Globally, the cloud industry is booming: spending on public cloud services is expected to jump 20.4 per cent annually to $495 billion this year, as businesses expedite the pace of their digital transformation in the post-Covid era, US researcher Gartner said.

Total spending is about $84bn more than in 2020 and is expected to surge nearly 21.3 per cent yearly to almost $600bn next year.

For businesses, moving to a cloud system hosted by a specialised company — such as Oracle, Amazon Web Services or SAP — is more economical than creating their own infrastructure of servers, hardware and security networks, industry experts said.

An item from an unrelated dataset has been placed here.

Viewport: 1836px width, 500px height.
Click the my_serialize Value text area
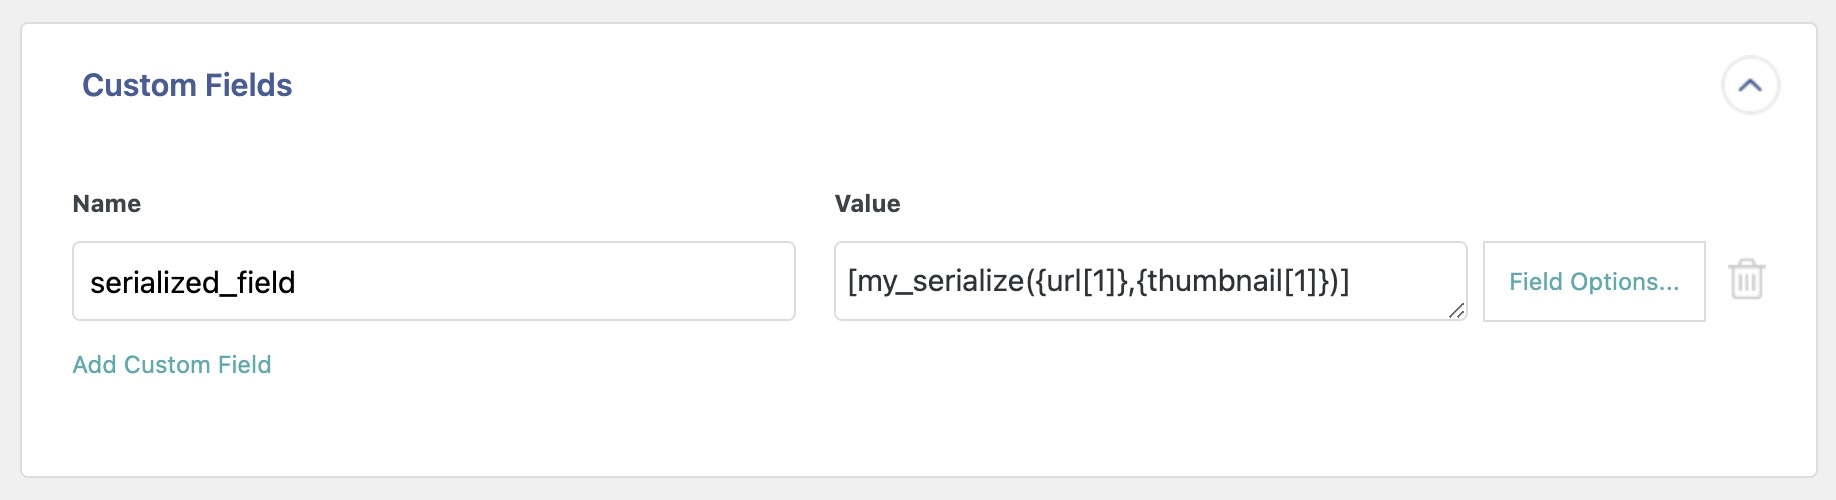click(x=1140, y=281)
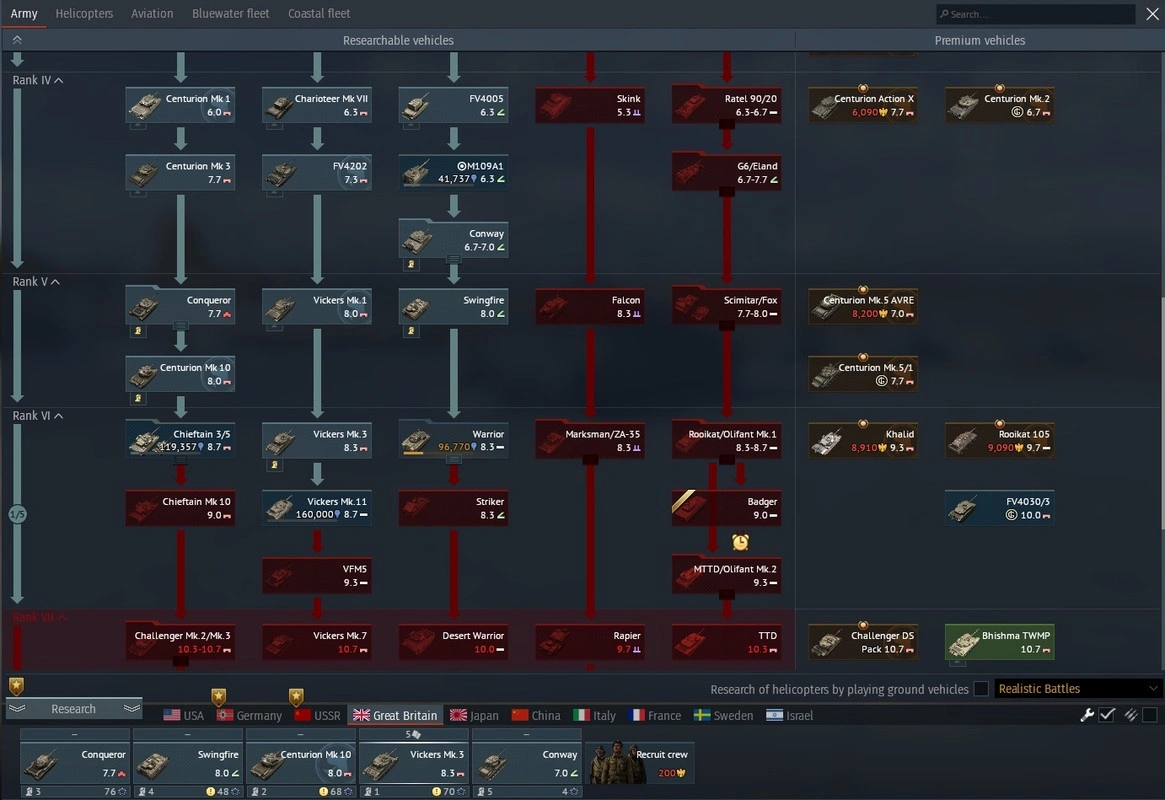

It also brings down the overall cost of ownership.

We view cloud computing as an operating model for IT that transcends a single location type ... customers want the benefits of cloud computing across multiple deployment models
Chris Kanaracus, research director at IDC

In the cloud industry, businesses pay only for those selective services or resources that they use over a period of time.

The new reality of hybrid work is prompting organisations to “move away from powering their workforce with traditional client computing solutions, such as desktops and other physical in-office tools”, and opt for the latest cloud solutions, Gartner said.

“We view cloud computing as an operating model for IT that transcends a single location type … customers want the benefits of cloud computing across multiple deployment models and Oracle is seeking to meet this need,” said Chris Kanaracus, research director at Massachusetts-based researcher International Data Corporation.

“With these expanded OCI offerings, Oracle recognises that customers want flexibility, interoperability and sovereign cloud capabilities from their strategic providers,” Mr Kanaracus said.

To help businesses make faster decisions, Oracle also announced a series of new product innovations across its portfolio of data and analytics solutions.

With the new additions, the company said it can now offer decision-makers a pre-built library of more than 2,000 best-practice KPIs, dashboards and reports to monitor performance against strategic goals.

The Texas-headquartered company currently operates 40 commercial and government cloud regions across 22 countries on five continents.

It has introduced 10 public cloud regions over the past year and has plans to add six commercial regions in Chicago (the US), Serbia, Colombia, Chile, Saudi Arabia and Mexico in the coming months, the company said.

A cloud region is a complex that houses at least two data centres.

What is Oracle Alloy?

Oracle Alloy is a new cloud infrastructure platform that enables service providers, integrators, independent software vendors and other organisations to offer new cloud services to their customers.

“The organisations can offer a full set of cloud services … and package additional value-added services and applications to meet the specific needs of their markets and industry verticals,” Oracle said.

“[They] can also use Alloy independently in their own data centres and fully control its operations to help address specific regulatory requirements.”